_WHAT NEEDS TO BE DONE_
Rewrite the data below as a numbered list, one line per item, leaving out blank lines.

_INPUT_
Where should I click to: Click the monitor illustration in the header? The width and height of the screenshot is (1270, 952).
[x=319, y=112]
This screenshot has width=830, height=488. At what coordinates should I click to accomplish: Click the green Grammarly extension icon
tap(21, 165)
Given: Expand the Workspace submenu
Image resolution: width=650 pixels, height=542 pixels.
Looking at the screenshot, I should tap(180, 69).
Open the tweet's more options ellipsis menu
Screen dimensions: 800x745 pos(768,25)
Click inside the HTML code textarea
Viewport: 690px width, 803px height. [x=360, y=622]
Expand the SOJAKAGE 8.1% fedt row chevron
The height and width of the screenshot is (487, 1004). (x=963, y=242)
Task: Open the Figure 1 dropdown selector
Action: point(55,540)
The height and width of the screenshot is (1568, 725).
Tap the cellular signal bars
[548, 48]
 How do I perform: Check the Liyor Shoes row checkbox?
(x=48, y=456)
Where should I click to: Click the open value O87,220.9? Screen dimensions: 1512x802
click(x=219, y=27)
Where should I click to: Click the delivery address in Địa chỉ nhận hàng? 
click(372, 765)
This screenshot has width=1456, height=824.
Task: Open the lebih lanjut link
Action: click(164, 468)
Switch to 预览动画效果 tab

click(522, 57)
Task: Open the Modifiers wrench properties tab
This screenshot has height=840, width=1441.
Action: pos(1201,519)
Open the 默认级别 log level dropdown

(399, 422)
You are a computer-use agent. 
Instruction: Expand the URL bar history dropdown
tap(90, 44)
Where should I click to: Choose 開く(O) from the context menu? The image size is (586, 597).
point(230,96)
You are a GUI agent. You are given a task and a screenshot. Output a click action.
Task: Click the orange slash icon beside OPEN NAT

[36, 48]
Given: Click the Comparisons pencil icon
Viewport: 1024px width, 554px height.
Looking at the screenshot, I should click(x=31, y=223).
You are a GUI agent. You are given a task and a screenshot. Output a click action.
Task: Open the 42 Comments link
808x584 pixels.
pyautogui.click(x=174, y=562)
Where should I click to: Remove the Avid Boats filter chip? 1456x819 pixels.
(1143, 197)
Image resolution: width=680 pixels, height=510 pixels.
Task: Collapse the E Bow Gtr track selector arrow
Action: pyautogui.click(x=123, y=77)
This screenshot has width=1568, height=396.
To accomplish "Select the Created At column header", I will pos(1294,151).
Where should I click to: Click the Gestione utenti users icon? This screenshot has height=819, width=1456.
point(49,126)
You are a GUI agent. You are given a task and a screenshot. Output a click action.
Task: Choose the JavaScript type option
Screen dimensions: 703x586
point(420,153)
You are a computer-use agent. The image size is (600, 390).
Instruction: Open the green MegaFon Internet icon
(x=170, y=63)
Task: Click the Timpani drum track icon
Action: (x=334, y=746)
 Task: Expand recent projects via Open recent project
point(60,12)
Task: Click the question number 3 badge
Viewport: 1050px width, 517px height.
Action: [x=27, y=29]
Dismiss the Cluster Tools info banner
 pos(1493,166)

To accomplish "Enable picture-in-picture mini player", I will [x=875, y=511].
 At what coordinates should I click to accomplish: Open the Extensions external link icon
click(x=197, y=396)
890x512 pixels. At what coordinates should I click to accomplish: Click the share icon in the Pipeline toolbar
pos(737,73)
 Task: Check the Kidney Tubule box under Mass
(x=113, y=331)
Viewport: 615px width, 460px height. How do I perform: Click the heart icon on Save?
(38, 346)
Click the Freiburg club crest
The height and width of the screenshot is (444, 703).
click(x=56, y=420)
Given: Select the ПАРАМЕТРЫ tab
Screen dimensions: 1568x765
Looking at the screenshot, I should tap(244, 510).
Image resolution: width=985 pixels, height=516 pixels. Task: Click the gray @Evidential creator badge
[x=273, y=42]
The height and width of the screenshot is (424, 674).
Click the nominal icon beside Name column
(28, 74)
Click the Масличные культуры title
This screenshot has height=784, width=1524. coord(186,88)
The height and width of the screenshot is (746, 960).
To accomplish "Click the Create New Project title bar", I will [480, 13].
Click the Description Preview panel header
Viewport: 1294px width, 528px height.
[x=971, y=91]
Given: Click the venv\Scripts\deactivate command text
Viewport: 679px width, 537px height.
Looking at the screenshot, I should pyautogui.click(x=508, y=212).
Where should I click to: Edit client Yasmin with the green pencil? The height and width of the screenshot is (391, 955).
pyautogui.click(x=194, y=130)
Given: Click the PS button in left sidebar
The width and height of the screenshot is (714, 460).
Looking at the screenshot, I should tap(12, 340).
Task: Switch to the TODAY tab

_THE OUTPUT_
1. Where should I click to: Click the monitor illustration in the header? The width and height of the screenshot is (1270, 952).
2. [x=319, y=112]
3. This screenshot has width=830, height=488. At what coordinates should I click to accomplish: Click the green Grammarly extension icon
4. tap(21, 165)
5. Given: Expand the Workspace submenu
6. Image resolution: width=650 pixels, height=542 pixels.
7. Looking at the screenshot, I should tap(180, 69).
8. Open the tweet's more options ellipsis menu
9. Screen dimensions: 800x745 pos(768,25)
10. Click inside the HTML code textarea
11. Viewport: 690px width, 803px height. [x=360, y=622]
12. Expand the SOJAKAGE 8.1% fedt row chevron
13. The height and width of the screenshot is (487, 1004). (x=963, y=242)
14. Task: Open the Figure 1 dropdown selector
15. Action: point(55,540)
16. The height and width of the screenshot is (1568, 725).
17. Tap the cellular signal bars
18. [548, 48]
19.  How do I perform: Check the Liyor Shoes row checkbox?
20. (x=48, y=456)
21. Where should I click to: Click the open value O87,220.9? Screen dimensions: 1512x802
22. click(x=219, y=27)
23. Where should I click to: Click the delivery address in Địa chỉ nhận hàng? 
24. click(372, 765)
25. This screenshot has width=1456, height=824.
26. Task: Open the lebih lanjut link
27. Action: click(164, 468)
28. Switch to 预览动画效果 tab
29. click(522, 57)
30. Task: Open the Modifiers wrench properties tab
31. This screenshot has height=840, width=1441.
32. Action: pos(1201,519)
33. Open the 默认级别 log level dropdown
34. (399, 422)
35. You are a computer-use agent. 
36. Instruction: Expand the URL bar history dropdown
37. tap(90, 44)
38. Where should I click to: Choose 開く(O) from the context menu? The image size is (586, 597).
39. point(230,96)
40. You are a GUI agent. You are given a task and a screenshot. Output a click action.
41. Task: Click the orange slash icon beside OPEN NAT
42. [36, 48]
43. Given: Click the Comparisons pencil icon
44. Viewport: 1024px width, 554px height.
45. Looking at the screenshot, I should click(x=31, y=223).
46. You are a GUI agent. You are given a task and a screenshot. Output a click action.
47. Task: Open the 42 Comments link
48. 808x584 pixels.
49. pyautogui.click(x=174, y=562)
50. Where should I click to: Remove the Avid Boats filter chip? 1456x819 pixels.
51. (1143, 197)
52. Image resolution: width=680 pixels, height=510 pixels.
53. Task: Collapse the E Bow Gtr track selector arrow
54. Action: pyautogui.click(x=123, y=77)
55. This screenshot has width=1568, height=396.
56. To accomplish "Select the Created At column header", I will pos(1294,151).
57. Where should I click to: Click the Gestione utenti users icon? This screenshot has height=819, width=1456.
58. point(49,126)
59. You are a GUI agent. You are given a task and a screenshot. Output a click action.
60. Task: Choose the JavaScript type option
61. Screen dimensions: 703x586
62. point(420,153)
63. You are a computer-use agent. The image size is (600, 390).
64. Instruction: Open the green MegaFon Internet icon
65. (x=170, y=63)
66. Task: Click the Timpani drum track icon
67. Action: (x=334, y=746)
68.  Task: Expand recent projects via Open recent project
69. point(60,12)
70. Task: Click the question number 3 badge
71. Viewport: 1050px width, 517px height.
72. Action: [x=27, y=29]
73. Dismiss the Cluster Tools info banner
74.  pos(1493,166)
75. To accomplish "Enable picture-in-picture mini player", I will [x=875, y=511].
76.  At what coordinates should I click to accomplish: Open the Extensions external link icon
77. click(x=197, y=396)
78. 890x512 pixels. At what coordinates should I click to accomplish: Click the share icon in the Pipeline toolbar
79. pos(737,73)
80.  Task: Check the Kidney Tubule box under Mass
81. (x=113, y=331)
82. Viewport: 615px width, 460px height. How do I perform: Click the heart icon on Save?
83. (38, 346)
84. Click the Freiburg club crest
85. The height and width of the screenshot is (444, 703).
86. click(x=56, y=420)
87. Given: Select the ПАРАМЕТРЫ tab
88. Screen dimensions: 1568x765
89. Looking at the screenshot, I should tap(244, 510).
90. Image resolution: width=985 pixels, height=516 pixels. Task: Click the gray @Evidential creator badge
91. [x=273, y=42]
92. The height and width of the screenshot is (424, 674).
93. Click the nominal icon beside Name column
94. (28, 74)
95. Click the Масличные культуры title
96. This screenshot has height=784, width=1524. coord(186,88)
97. The height and width of the screenshot is (746, 960).
98. To accomplish "Click the Create New Project title bar", I will [480, 13].
99. Click the Description Preview panel header
100. Viewport: 1294px width, 528px height.
101. [x=971, y=91]
102. Given: Click the venv\Scripts\deactivate command text
103. Viewport: 679px width, 537px height.
104. Looking at the screenshot, I should pyautogui.click(x=508, y=212).
105. Where should I click to: Edit client Yasmin with the green pencil? The height and width of the screenshot is (391, 955).
106. pyautogui.click(x=194, y=130)
107. Given: Click the PS button in left sidebar
108. The width and height of the screenshot is (714, 460).
109. Looking at the screenshot, I should tap(12, 340).
110. Task: Switch to the TODAY tab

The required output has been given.